ECLI:NL:CRVB:2018:3114
Centrale Raad van Beroep
- Hoger beroep
- Rechtspraak.nl
Hoger beroep inzake WGA-vervolguitkering en medische beoordeling
In deze zaak heeft appellant hoger beroep ingesteld tegen de uitspraak van de rechtbank Noord-Holland, die zijn beroep tegen een besluit van het Uwv ongegrond verklaarde. Het Uwv had vastgesteld dat appellant recht had op een WGA-vervolguitkering op grond van de Wet WIA, met een arbeidsongeschiktheid van 45-55%. Appellant betwistte de juistheid van deze beoordeling, met name het ontbreken van een urenbeperking.

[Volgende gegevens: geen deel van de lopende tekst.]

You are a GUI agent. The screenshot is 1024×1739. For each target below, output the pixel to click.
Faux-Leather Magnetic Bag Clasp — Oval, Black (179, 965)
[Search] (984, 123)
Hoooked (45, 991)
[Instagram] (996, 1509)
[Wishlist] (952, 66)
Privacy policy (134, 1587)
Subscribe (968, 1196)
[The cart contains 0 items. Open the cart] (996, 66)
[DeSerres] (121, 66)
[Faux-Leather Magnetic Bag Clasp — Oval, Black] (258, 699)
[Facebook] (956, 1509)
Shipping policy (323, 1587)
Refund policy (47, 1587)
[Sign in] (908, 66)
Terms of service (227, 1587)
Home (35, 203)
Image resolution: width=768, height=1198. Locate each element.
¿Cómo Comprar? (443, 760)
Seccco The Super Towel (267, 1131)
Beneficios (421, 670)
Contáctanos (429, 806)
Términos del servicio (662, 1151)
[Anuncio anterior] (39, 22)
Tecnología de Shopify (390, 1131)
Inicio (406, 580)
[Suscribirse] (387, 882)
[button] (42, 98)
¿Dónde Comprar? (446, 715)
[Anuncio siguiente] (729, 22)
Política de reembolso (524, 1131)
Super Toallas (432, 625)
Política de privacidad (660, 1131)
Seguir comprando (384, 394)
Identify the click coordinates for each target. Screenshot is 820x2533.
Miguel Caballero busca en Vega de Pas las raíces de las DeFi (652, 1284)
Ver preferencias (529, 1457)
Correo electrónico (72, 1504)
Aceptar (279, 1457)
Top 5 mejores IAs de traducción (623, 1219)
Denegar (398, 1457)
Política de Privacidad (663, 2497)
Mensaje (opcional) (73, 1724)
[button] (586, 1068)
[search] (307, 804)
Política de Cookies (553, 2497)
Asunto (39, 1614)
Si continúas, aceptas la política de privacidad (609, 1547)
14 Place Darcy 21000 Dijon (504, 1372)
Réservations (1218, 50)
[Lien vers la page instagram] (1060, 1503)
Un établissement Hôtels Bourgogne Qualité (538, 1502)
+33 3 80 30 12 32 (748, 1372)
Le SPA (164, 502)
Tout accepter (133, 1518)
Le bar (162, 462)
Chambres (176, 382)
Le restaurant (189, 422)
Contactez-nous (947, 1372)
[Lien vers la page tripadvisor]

De rechtbank oordeelde dat het medisch onderzoek zorgvuldig was uitgevoerd en dat er geen reden was om te twijfelen aan de conclusies van de verzekeringsarts. Appellant voerde aan dat zijn huisarts een volledige werkweek niet wenselijk achtte, maar de Raad oordeelde dat deze informatie niet relevant was voor de situatie per 11 juni 2015. De Raad bevestigde de uitspraak van de rechtbank, omdat de door het Uwv aangenomen beperkingen voldoende gemotiveerd waren en de belasting in de functies de belastbaarheid van appellant niet overschreed. De uitspraak werd gedaan op 27 september 2018.